Specific treatment for atrioventricular canal defect is determined by the child’s healthcare team based on:
- The child’s age, overall health and medical history
- Extent of the disease
- The child’s tolerance for specific medications, procedures or therapies
- Expectations for the course of the disease
- The family’s opinion or preference.
AV canal defect is treated with surgery. Medications may be necessary until the operation is done. Treatment may include:
Medical management. Many children will need to take medications to help the heart and lungs work better due to strain from the extra blood passing through the septal defects. Medications that may be prescribed include the following:
- Diuretics. The body’s water balance can be affected when the heart is not working as well as it could. These medications help the kidneys remove excess fluid from the body.
- ACE (angiotensin-converting enzyme) inhibitors. Dilates the blood vessels, making it easier for the heart to pump blood forward into the body.
- Digoxin. Helps strengthen the heart muscle, enabling it to pump more efficiently.
Adequate nutrition. Infants may become tired when feeding, and may not be able to eat enough to gain weight. Options that can be used to ensure a baby will have adequate nutrition include:
- High-calorie formula or breast milk. Special nutritional supplements may be added to formula or pumped breast milk that increase the number of calories in each ounce, thereby allowing the baby to drink less and still consume enough calories to grow properly.
- Supplemental tube feedings. Feedings given through a small, flexible tube that passes through the nose, down the esophagus and into the stomach, can either supplement or take the place of bottle feedings. Infants who can drink part of their bottle, but not all, may be fed the remainder through the feeding tube. Infants who are too tired to bottle feed may receive their formula or breast milk through the feeding tube alone.
Infection control. Children with certain heart defects are at risk for developing an infection of the valves of the heart known as bacterial endocarditis. It is important for parents to inform all medical personnel of their child’s atrioventricular canal defect so they may decide if antibiotics are necessary before any major procedure.
Surgical repair. The goal is to close the septal openings and repair the valves before the lungs become damaged from too much blood flow and pressure. The child’s cardiologist will recommend when the repair should be done. The operative methods used to repair AC canal have improved greatly in the past decade, and the operation has a high likelihood of success. Most children undergo surgery by the age of 6 months, and the procedure is done under general anesthesia. Children with Down syndrome may develop lung problems earlier than other children, and may need to have surgical repair at an earlier age.
At surgery, the ventricular septal defect and atrial septal defect are closed with a synthetic patch.

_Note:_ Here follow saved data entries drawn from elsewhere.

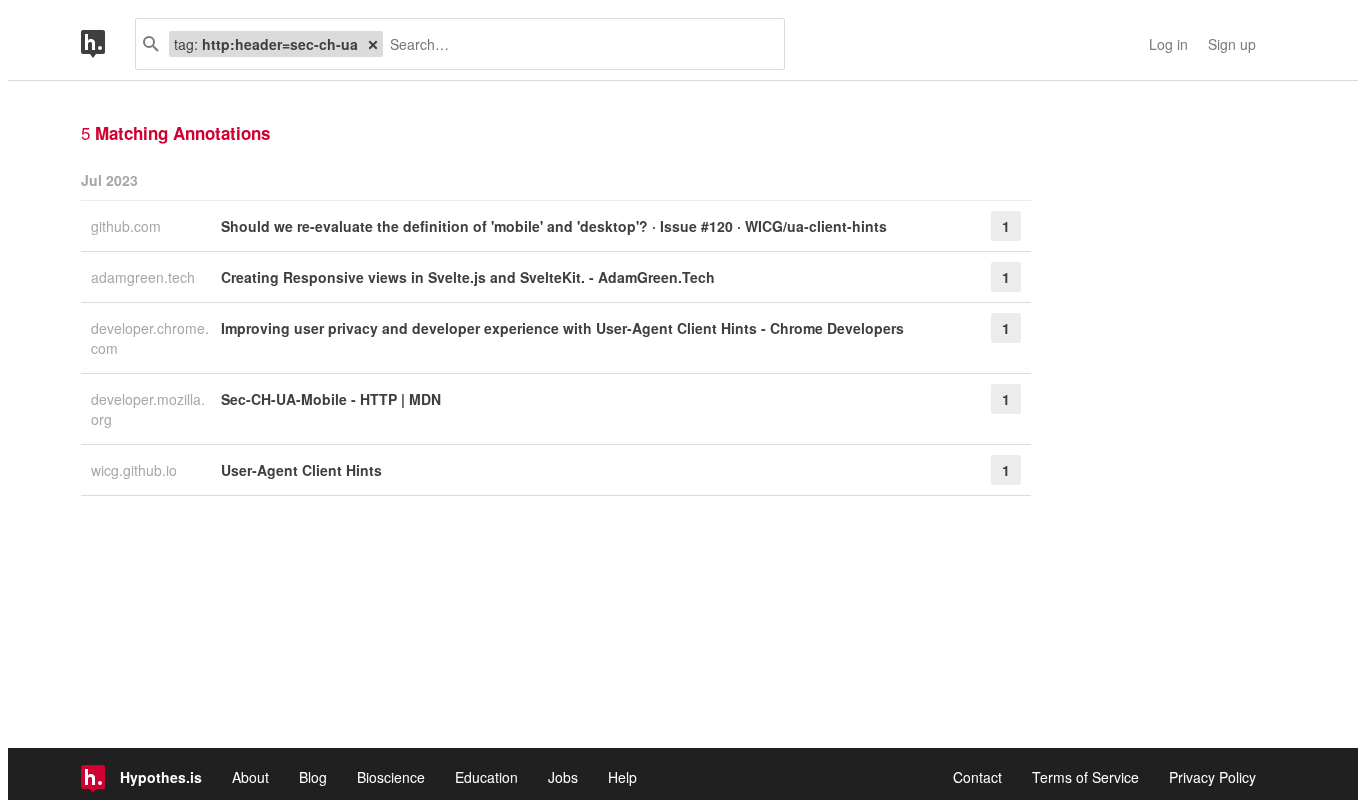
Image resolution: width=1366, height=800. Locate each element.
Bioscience (391, 777)
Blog (313, 777)
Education (486, 777)
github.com (128, 226)
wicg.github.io (136, 470)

The valve repair technique consists of converting the abnormal three-leaflet mitral valve into a two-leaflet mitral valve. This is done by suturing the cleft (the cut in the valve leaflets) to recreate a two-leaflet (two-cusp) mitral valve.
What is the long-term outlook after AV canal surgical repair?
Many children who have had an AV canal defect repair will live active, healthy lives. Activity levels, appetite and growth will eventually return to normal in most children. The child’s cardiologist may recommend that antibiotics be given to prevent bacterial endocarditis for a specific time period after discharge from the hospital.
Some children will still have some degree of mitral or tricuspid valve abnormality after AV canal repair surgery. This may require another operation in the future to repair the leaky or blocked valve(s). Ongoing periodic visits with the child’s cardiologist are crucial to keeping the child as healthy as possible.
Families should consult with the child’s physician regarding their child’s specific long-term outlook.